The University of Texas made headlines earlier this week after the Longhorn marching band decided not to play its fight song “The Eyes of Texas” at a football game against Baylor University.
- The decision came after students said in a survey that they refused to play the song, The Daily Texas reported.
What’s wrong with the song?
Fox News reports that the song — which is sung to the sounds of “I’ve been Working on the Railroad” — “has been a sore subject for minority students for decades.”
- “The title is taken from a favored saying of a former school president who had mimicked remarks by Confederate Gen. Robert E. Lee.

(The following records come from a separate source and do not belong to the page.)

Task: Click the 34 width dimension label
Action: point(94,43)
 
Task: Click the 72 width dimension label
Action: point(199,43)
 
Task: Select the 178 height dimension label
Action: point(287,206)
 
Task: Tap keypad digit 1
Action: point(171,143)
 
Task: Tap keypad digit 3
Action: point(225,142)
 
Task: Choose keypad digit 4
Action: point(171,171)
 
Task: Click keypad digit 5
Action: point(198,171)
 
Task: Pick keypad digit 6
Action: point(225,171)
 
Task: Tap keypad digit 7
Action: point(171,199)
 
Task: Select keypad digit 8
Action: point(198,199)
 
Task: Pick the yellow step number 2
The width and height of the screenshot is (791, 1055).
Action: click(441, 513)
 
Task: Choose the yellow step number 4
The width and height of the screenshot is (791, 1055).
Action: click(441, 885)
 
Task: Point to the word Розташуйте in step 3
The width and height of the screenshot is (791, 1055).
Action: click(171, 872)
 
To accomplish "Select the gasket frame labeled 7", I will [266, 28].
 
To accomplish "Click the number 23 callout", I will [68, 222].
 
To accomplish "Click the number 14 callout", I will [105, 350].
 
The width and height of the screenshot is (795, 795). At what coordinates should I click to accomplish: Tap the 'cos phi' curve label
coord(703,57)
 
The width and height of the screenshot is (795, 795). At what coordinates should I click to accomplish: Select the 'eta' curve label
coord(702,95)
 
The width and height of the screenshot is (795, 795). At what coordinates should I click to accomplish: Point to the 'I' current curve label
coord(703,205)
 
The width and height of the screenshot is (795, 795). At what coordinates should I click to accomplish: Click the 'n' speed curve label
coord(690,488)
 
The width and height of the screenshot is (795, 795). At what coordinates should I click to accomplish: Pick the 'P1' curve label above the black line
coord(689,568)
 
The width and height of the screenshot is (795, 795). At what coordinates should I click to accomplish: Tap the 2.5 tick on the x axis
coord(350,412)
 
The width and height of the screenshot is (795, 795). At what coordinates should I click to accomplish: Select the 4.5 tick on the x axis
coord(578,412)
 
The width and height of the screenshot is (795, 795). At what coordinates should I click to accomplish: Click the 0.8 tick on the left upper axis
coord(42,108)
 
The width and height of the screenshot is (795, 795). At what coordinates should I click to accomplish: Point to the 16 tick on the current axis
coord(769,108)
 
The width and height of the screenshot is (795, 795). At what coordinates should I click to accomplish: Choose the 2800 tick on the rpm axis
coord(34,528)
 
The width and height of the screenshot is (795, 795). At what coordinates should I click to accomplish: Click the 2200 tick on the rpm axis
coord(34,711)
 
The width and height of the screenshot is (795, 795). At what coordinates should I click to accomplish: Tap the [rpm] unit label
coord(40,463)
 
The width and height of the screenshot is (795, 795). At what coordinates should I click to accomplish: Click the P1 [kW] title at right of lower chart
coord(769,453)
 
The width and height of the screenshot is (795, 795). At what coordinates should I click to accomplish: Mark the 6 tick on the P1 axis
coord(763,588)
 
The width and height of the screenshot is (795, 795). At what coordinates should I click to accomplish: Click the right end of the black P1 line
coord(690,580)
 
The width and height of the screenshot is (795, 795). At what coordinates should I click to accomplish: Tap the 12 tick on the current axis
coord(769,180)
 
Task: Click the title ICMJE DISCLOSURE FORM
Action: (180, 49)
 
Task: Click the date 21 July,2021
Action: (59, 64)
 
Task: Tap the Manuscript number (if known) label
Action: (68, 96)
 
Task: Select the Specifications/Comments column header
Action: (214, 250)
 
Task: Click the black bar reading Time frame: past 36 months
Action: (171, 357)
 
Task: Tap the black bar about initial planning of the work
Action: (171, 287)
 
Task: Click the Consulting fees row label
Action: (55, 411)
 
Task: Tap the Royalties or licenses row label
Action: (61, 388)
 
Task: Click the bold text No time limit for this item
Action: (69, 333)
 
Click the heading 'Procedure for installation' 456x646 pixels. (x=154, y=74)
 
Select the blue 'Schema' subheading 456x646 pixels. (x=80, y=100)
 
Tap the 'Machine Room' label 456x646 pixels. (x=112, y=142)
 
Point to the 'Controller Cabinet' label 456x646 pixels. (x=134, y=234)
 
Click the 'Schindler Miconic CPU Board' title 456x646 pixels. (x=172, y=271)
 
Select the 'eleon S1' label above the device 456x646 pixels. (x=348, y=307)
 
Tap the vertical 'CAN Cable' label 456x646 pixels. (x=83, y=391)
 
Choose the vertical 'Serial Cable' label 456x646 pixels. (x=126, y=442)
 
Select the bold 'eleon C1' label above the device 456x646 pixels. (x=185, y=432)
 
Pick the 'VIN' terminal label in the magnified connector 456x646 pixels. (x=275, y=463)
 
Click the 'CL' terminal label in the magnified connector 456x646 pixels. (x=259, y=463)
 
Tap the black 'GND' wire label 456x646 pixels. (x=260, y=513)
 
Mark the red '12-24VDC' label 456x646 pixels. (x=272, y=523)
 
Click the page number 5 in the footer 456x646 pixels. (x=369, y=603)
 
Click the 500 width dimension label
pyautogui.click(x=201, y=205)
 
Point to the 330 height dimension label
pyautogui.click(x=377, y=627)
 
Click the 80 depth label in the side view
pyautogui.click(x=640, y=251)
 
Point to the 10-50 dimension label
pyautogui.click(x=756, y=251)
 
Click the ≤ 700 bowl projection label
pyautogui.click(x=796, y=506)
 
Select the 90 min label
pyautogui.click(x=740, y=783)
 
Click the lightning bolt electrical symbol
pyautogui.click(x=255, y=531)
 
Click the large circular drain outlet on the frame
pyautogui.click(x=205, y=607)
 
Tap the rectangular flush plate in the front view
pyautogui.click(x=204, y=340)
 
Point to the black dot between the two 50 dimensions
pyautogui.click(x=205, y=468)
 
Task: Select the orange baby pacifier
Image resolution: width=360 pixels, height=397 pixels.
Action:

The song was routinely performed by musicians in blackface at minstrel shows.”
Students at the University of Texas called for the school to drop the song over the summer during the Black Lives Matter protests.
The university said it would improve Black student enrollment and recruitment, but would keep the song because of history and context, according to the Texas Tribune.
- “Together, we have the power to define what the Eyes of Texas expect of us, what they demand of us, and what standard they hold us to now,” UT-Austin President Jay Hartzell said back in July, according to the Texas Tribune. “‘The Eyes of Texas’ should not only unite us, but hold all of us accountable to our institution’s core values. But we first must own the history. Only then can we reimagine its future.”
University of Texas law professor emeritus David Anderson told Fox News that students are making a statement over whether they embrace the song.
- “Standing for ‘The Eyes of Texas’ is a statement of something — school spirit, loyalty, solidarity,” he told Fox News. “But deliberately not standing, or leaving the field, is a statement just as surely. It’s protected speech.”